# DATA EXTRACTS

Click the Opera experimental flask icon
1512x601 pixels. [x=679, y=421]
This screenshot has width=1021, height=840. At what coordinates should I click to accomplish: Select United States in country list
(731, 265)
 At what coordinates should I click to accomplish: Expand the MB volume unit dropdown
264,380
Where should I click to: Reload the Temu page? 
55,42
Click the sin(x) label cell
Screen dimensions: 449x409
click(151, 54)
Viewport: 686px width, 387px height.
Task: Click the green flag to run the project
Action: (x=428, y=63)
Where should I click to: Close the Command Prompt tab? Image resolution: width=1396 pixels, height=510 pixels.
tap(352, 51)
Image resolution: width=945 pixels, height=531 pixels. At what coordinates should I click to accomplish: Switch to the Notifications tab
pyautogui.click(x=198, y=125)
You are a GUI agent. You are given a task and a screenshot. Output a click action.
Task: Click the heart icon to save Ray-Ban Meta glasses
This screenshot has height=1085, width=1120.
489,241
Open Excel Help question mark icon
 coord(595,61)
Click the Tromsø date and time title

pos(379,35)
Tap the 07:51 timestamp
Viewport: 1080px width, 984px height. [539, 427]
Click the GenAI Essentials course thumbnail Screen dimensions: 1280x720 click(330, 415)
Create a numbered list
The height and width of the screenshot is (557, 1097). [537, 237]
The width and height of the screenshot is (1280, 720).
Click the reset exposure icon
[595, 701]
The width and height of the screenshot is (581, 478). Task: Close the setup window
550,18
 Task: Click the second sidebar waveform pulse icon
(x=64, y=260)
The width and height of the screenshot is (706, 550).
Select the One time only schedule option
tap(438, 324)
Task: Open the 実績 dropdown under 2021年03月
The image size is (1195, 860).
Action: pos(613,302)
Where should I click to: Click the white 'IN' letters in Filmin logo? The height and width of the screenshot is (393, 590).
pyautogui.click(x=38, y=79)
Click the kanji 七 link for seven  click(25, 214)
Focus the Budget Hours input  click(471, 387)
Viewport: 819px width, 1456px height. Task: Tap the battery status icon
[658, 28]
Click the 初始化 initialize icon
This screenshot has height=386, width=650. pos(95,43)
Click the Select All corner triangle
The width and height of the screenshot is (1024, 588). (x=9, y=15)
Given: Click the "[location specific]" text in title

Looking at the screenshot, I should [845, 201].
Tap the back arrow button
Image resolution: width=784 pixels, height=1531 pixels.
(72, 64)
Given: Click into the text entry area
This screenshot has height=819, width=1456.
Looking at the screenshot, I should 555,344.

# EXERCISE REQUIREMENTS
All lines from the one that holds "Focus the Budget" through the end of the material, both ends included, should be restated exactly.

# RESPONSE AREA
Focus the Budget Hours input  click(471, 387)
Viewport: 819px width, 1456px height. Task: Tap the battery status icon
[658, 28]
Click the 初始化 initialize icon
This screenshot has height=386, width=650. pos(95,43)
Click the Select All corner triangle
The width and height of the screenshot is (1024, 588). (x=9, y=15)
Given: Click the "[location specific]" text in title

Looking at the screenshot, I should [845, 201].
Tap the back arrow button
Image resolution: width=784 pixels, height=1531 pixels.
(72, 64)
Given: Click into the text entry area
This screenshot has height=819, width=1456.
Looking at the screenshot, I should 555,344.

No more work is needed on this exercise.